High Way
[Business Today]
Published date: 25th Dec 2011
India’s Parliament House does not resemble a ziggurat, but it does remind me of the Tower of Babel and how God descended to earth to check things out. He was so alarmed by what seemed achievable by all humans speaking one language, we are told, that he decided to scatter them and “confound their speech”. So do not for a moment believe that “divide and rule” was invented by our British colonizers.
You do not owe the Great Divider any thanks if you live in the world’s largest “democracy”. Every day since the Winter Session opened on November 22, our elected representatives have created mayhem over foreign direct investment in supermarkets (and quite a bit else). I encourage you to go to the Lok Sabha website and look at the “uncorrected debates”; start with http://goo.gl/K343T on the day this was written, click backwards, and you will understand why Southeast Asian leaders like Lee Kuan Yew or Mahathir Mohamad believe that prosperity can never happen in a democracy.
No wonder then that India’s business people are starting to give vent to their frustration and anger on microblogging sites like Twitter and at industry forums. The drumbeat of bad economic news is growing louder by the day. Gross domestic product grew at its slowest pace in two years in the July- September quarter, and we will be lucky if we hit 7.5 per cent for the full year to March. All round us there is stress and stasis, and as if to underline the fact that politics is driving the economy into the ground, we are about to hit election season. Five states go to the polls in 2012, including the bread-basket of Punjab, and the 800-pound political gorilla, Uttar Pradesh. Our policy team of Sanjiv Shankaran and Shweta Punj travelled through Uttar Pradesh and Punjab in search of signs of what matters most to people outside Delhi’s Lutyens Zone. Anusha Subramanian added perspective from Maharashtra on how huge social-spending programmes like the MGNREGS have changed the economic landscape.
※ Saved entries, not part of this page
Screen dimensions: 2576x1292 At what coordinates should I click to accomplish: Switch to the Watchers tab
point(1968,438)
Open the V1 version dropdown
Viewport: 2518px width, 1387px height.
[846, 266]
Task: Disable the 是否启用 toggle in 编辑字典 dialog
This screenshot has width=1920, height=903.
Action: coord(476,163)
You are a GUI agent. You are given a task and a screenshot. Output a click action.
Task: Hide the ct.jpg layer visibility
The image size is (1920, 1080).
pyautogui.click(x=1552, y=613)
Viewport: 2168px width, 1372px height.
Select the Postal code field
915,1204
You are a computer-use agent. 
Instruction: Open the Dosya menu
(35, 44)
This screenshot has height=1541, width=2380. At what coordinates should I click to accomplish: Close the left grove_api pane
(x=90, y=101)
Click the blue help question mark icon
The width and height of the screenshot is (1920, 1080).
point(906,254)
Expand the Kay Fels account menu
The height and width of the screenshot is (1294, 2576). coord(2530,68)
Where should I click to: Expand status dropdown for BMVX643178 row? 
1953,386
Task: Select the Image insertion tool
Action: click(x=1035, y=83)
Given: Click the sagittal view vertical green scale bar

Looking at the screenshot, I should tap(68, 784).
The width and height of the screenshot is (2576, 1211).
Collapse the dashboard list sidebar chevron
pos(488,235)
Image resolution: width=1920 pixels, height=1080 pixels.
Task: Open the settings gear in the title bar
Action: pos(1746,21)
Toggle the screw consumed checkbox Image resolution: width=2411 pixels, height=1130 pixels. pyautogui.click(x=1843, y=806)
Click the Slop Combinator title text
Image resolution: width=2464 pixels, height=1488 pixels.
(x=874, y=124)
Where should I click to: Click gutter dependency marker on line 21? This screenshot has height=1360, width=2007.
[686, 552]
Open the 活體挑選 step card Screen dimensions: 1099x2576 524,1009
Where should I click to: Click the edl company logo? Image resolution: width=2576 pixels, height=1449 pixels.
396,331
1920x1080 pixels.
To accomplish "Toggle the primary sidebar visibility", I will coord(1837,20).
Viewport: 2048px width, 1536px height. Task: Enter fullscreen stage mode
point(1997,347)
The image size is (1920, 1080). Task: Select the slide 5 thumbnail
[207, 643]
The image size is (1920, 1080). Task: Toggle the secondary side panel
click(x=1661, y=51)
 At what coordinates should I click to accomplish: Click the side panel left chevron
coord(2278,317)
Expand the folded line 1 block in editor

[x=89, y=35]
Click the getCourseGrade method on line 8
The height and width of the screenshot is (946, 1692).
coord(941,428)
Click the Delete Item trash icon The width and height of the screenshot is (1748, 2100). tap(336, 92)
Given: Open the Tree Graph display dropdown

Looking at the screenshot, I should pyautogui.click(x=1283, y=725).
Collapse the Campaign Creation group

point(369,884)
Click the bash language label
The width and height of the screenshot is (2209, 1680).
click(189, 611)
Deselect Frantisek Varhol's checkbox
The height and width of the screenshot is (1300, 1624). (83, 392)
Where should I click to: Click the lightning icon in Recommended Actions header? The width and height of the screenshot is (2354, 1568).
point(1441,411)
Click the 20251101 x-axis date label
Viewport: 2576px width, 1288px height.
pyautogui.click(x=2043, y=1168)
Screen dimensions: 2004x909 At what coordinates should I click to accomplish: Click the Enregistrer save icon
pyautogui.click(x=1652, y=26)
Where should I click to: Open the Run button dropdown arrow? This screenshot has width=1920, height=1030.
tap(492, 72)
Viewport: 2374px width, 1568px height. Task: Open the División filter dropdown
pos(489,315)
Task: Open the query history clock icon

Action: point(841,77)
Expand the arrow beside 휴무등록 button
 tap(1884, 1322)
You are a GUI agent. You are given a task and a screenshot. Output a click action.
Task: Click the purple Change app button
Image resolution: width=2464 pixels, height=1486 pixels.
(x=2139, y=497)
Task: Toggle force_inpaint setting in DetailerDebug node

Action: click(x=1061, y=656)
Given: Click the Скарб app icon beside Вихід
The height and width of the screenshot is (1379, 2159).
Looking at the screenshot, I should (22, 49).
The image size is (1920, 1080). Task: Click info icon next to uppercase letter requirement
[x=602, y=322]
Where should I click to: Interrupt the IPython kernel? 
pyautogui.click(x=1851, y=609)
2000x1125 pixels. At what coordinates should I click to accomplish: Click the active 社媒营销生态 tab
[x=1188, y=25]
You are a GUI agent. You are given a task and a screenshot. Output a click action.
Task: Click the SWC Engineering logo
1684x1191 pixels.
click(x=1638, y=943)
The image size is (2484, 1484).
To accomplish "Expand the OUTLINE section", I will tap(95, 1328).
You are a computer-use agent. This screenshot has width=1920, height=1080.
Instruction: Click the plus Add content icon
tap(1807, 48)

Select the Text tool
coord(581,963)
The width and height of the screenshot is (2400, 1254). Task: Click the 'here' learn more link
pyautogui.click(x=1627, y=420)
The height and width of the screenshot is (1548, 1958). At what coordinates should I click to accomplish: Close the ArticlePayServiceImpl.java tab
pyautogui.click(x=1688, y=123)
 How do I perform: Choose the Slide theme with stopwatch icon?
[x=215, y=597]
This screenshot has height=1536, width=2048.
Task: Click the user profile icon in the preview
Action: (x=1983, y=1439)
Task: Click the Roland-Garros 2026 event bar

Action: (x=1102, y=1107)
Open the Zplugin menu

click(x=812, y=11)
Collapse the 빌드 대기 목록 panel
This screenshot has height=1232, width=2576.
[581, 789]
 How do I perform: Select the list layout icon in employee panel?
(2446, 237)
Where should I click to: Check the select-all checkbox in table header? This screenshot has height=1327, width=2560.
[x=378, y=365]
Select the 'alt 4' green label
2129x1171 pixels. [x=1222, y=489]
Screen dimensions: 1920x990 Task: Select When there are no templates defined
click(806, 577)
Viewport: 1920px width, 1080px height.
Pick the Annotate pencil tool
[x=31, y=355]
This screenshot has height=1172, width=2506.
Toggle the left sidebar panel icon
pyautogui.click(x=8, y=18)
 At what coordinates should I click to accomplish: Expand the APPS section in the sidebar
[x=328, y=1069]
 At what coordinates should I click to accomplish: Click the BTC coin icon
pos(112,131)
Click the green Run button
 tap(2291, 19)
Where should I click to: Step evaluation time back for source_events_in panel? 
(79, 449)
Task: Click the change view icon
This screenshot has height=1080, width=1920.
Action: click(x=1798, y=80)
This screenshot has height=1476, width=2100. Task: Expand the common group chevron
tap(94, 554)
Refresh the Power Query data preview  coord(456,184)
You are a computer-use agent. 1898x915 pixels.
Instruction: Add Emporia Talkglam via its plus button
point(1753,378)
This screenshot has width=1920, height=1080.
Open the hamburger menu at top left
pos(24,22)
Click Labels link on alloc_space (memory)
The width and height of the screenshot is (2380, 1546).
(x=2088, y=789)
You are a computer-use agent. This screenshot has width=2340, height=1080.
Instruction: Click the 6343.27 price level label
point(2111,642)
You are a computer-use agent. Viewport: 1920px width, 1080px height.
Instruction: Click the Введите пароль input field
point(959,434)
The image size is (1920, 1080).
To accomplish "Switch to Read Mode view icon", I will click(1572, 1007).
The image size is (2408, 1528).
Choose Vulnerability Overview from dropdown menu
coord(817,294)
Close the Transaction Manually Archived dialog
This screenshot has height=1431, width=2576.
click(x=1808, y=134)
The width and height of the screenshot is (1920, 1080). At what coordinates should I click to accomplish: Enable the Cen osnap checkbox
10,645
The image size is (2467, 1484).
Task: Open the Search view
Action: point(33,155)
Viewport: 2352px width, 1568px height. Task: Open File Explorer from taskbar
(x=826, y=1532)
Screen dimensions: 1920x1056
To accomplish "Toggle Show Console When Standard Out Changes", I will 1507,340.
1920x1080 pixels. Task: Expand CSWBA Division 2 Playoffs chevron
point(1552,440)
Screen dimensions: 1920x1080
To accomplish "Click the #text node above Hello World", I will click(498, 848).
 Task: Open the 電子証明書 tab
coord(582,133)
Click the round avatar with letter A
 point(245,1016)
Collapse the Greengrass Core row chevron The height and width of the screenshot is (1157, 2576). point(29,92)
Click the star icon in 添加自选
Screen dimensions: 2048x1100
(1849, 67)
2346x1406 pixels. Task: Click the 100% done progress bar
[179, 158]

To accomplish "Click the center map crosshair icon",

Farmers across the landscape feel squeezed and are resentful-input prices are rising, and they really do not benefit from rising food prices, something that retail FDI is touted as a fix for. As the economy starts to move through a rocky adolescence, conventional wisdom decrees that more people ought to move out of agriculture (which contributes just about 15 per cent of GDP but employs 53 per cent of the workforce) into manufacturing and the services sector. That is easier said than done. Share the BT team’s insights from page 72.
The two sides of the development coin are very visible at Karchana, near Allahabad. There, villagers are angry over land acquired for a thermal power plant by Mayawati’s government that eventually found its way into the hands of Jaiprakash Associates, the construction group that Suveen K. Sinha reports on in our cover story starting on page 58. The Gaurs of Jaypee may not be Horatio Alger characters, but they have certainly come from humble beginnings to be one of the country’s brawniest infrastructure majors. Jaypee shot into the limelight with the flawless execution of the Buddh International Circuit where India’s first F1 race was staged in October. On our cover. Executive Chairman Manoj Gaur is backdropped by the eight-lane Taj Expressway, as incongruous as it is spectacular in one of India’s poorest states.
Elections may come and go but highways endure, and the whiff of outsized opportunity is luring Japanese investors beset by stagflation and a soaring yen who had held gingerly back from India until the allure became irresistible, as Anand Adhikari discovered starting page 86.